*AUFGABE*:
Schreiben Sie den Text über Traktorgeräte vollständig und wortgetreu ab.

*TEXT ZUM LESEN*:
◆ ◆ ◆ ◆ ◆
Traktorgeräte Man findet sie immer wieder: alte landwirtschaftliche Geräte für den Pferde- zug. Manchmal funktionieren sie noch gut und sind sogar günstig zu haben. Die Beschaffung von Ersatzteilen und die Reparatur von Geräten aus den 1950er Jahren können sich jedoch schwierig gestalten. Interessanter mag es deshalb sein, den Einsatz von Arbeitspferden mit moderner Gerätetechnik zu kombinieren. Hier gibt es zwei Möglichkeiten. Die erste sind Vorderwagen für den Pferdezug, welche die Nutzung von Geräten ermöglichen, die für den Traktor entwickelt wurden. Allerdings müssen die Pferde bei dieser Lösung zusätzliches Gewicht ziehen; das ganze Gespann wird zudem länger und weniger wendig. Einige dieser Vorderwagen verfügen über Hilfsmotoren, um das zusätzliche Gewicht auszugleichen oder um Spezialgeräte – etwa eine Rundballenpresse –, bei denen die Zapfwelle auch im Stand laufen muss, zu betreiben. Die Nutzung eines Hilfsmotors muss in puncto Ressourceneffizienz freilich kritisch gesehen werden. Immerhin ist der Dieselverbrauch bei Vorderwagen mit Aufbaumotoren – je nach Art und Zustand der Geräte – aber noch um 60 bis 90 Prozent geringer als beim Traktoreinsatz.
◆ ◆ ◆ ◆ ◆
*DAS MATERIAL*:

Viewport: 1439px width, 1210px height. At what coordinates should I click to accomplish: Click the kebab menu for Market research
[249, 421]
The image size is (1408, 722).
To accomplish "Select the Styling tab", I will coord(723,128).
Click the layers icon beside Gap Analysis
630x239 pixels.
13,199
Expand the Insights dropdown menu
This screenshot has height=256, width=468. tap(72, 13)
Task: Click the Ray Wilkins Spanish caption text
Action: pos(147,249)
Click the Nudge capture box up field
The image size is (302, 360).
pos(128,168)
◆ ◆ ◆ ◆ ◆
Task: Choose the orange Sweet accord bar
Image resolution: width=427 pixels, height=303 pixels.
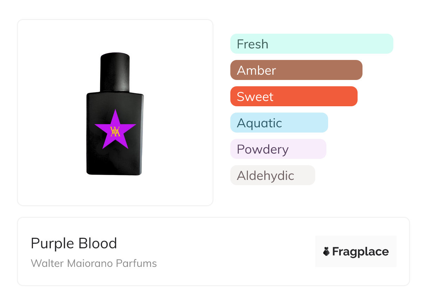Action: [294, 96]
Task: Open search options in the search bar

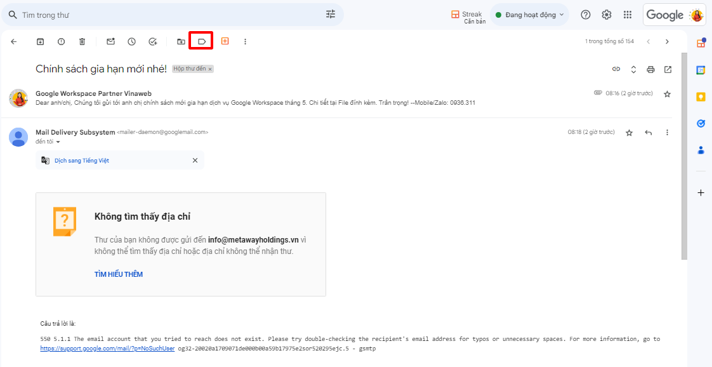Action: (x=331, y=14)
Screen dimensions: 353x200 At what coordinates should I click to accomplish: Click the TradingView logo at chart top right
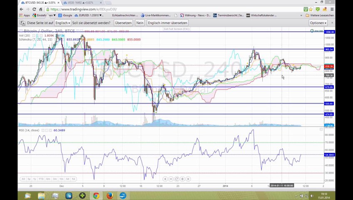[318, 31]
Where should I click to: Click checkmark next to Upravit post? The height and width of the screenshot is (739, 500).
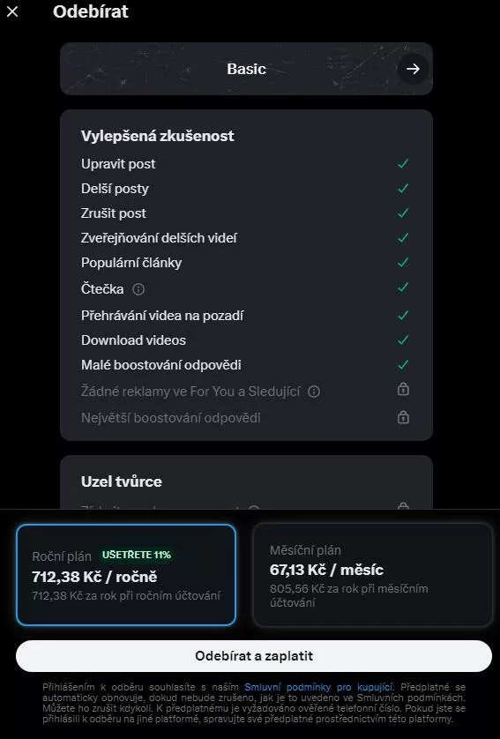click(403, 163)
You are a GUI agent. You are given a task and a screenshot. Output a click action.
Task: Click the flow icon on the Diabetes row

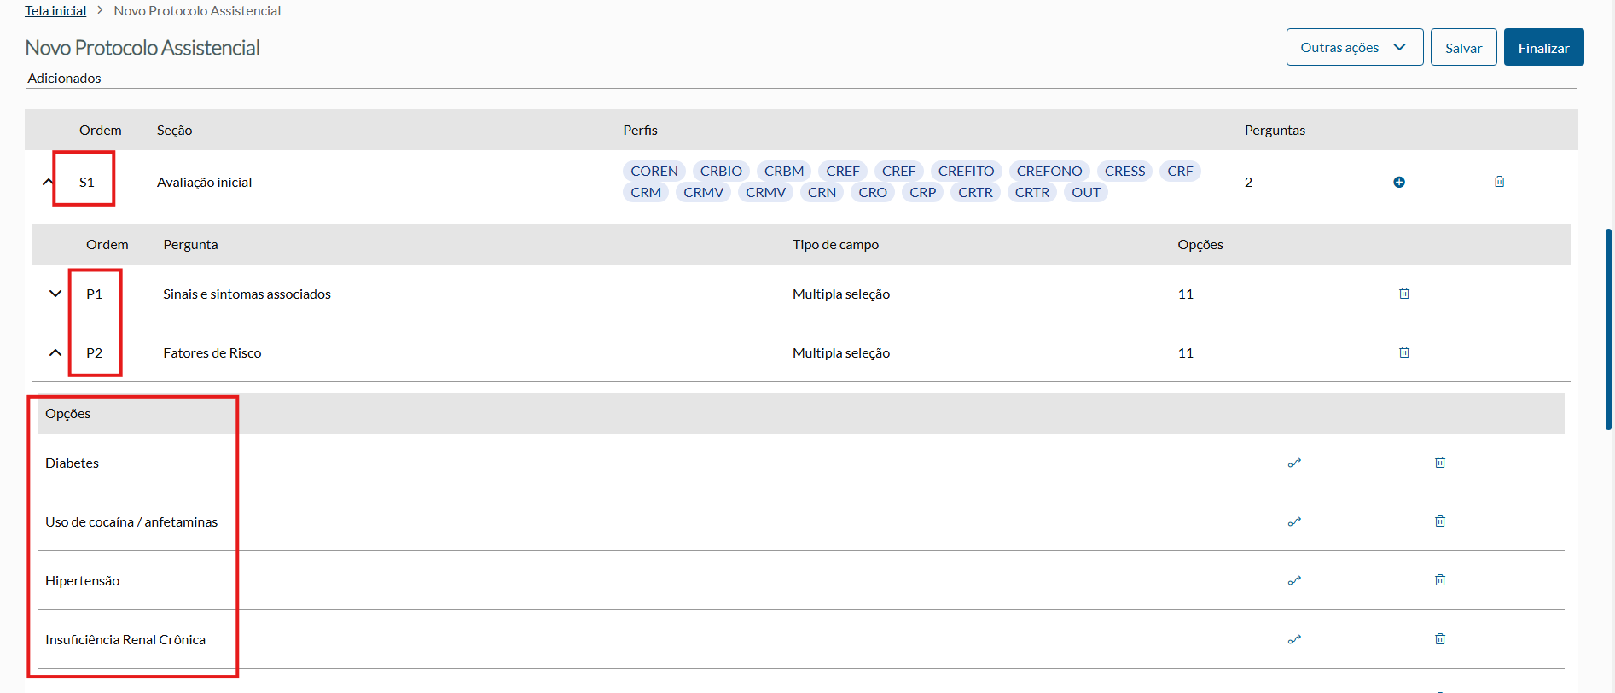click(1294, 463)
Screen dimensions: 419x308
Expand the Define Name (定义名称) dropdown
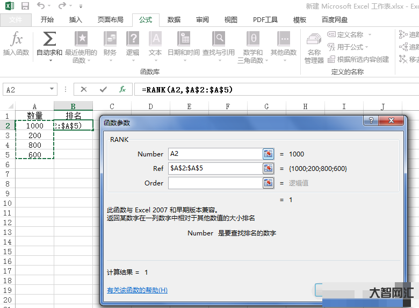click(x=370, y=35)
◆ ◆ ◆ ◆ ◆
*ANTWORT FOLGT*:
Traktorgeräte Man findet sie immer wieder: alte landwirtschaftliche Geräte für den Pferde- zug. Manchmal funktionieren sie noch gut und sind sogar günstig zu haben. Die Beschaffung von Ersatzteilen und die Reparatur von Geräten aus den 1950er Jahren können sich jedoch schwierig gestalten. Interessanter mag es deshalb sein, den Einsatz von Arbeitspferden mit moderner Gerätetechnik zu kombinieren. Hier gibt es zwei Möglichkeiten. Die erste sind Vorderwagen für den Pferdezug, welche die Nutzung von Geräten ermöglichen, die für den Traktor entwickelt wurden. Allerdings müssen die Pferde bei dieser Lösung zusätzliches Gewicht ziehen; das ganze Gespann wird zudem länger und weniger wendig. Einige dieser Vorderwagen verfügen über Hilfsmotoren, um das zusätzliche Gewicht auszugleichen oder um Spezialgeräte – etwa eine Rundballenpresse –, bei denen die Zapfwelle auch im Stand laufen muss, zu betreiben. Die Nutzung eines Hilfsmotors muss in puncto Ressourceneffizienz freilich kritisch gesehen werden. Immerhin ist der Dieselverbrauch bei Vorderwagen mit Aufbaumotoren – je nach Art und Zustand der Geräte – aber noch um 60 bis 90 Prozent geringer als beim Traktoreinsatz.